Wherever the string "click" occurs in a line of these records, report that line.

- Stored records -
════════════════
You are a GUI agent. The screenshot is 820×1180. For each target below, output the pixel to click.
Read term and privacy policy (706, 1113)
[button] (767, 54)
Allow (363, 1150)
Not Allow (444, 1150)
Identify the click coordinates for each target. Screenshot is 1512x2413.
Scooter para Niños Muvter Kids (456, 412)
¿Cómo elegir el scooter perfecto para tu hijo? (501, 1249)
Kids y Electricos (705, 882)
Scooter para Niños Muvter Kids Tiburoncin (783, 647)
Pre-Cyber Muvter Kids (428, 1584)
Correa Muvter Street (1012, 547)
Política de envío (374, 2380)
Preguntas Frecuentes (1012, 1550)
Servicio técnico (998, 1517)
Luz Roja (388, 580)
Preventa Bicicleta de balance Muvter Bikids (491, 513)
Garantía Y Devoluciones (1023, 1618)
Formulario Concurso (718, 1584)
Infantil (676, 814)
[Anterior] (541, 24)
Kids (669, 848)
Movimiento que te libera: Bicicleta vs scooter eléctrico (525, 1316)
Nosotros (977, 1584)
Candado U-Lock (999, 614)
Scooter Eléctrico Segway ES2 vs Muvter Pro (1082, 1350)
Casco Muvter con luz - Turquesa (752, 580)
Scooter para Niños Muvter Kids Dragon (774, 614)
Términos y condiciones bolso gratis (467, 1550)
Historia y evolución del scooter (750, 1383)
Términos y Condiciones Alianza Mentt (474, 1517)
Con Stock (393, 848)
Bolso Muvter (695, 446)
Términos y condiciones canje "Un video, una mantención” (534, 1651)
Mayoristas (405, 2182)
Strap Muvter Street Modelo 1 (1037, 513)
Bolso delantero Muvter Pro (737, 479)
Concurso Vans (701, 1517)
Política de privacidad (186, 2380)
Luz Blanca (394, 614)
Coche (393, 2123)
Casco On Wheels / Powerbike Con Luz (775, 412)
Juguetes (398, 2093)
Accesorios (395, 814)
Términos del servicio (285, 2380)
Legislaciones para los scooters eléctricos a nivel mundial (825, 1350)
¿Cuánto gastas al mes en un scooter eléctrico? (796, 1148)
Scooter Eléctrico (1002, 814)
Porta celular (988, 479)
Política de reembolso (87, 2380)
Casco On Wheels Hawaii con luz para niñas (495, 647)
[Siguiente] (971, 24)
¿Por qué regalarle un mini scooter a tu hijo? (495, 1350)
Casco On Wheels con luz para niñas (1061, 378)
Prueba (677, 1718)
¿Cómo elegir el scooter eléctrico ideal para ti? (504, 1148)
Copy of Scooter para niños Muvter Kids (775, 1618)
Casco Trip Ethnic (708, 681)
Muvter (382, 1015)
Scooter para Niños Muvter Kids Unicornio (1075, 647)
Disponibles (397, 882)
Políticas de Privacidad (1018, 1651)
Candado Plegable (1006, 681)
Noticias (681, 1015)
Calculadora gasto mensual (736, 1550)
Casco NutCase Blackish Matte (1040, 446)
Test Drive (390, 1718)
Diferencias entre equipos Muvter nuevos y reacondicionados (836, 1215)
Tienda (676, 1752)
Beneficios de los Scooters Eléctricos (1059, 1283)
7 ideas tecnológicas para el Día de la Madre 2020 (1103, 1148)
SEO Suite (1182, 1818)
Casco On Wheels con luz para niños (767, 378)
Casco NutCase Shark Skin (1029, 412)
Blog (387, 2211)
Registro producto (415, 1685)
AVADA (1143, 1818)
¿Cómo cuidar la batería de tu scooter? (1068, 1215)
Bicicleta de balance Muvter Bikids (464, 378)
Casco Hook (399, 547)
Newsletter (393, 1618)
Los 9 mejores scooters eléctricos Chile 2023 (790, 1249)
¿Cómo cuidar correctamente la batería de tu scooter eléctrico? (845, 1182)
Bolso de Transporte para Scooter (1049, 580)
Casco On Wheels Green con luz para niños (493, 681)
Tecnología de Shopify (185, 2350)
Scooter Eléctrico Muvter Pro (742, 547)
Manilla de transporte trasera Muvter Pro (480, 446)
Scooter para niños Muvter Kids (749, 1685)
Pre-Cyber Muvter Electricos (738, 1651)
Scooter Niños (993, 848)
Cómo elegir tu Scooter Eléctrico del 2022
════════════════
- Exercise solution -
You are a GUI agent. The screenshot is 820×1180. For each target below, output the pixel to click.
Identify the click coordinates for each target. Screenshot is 1512x2413.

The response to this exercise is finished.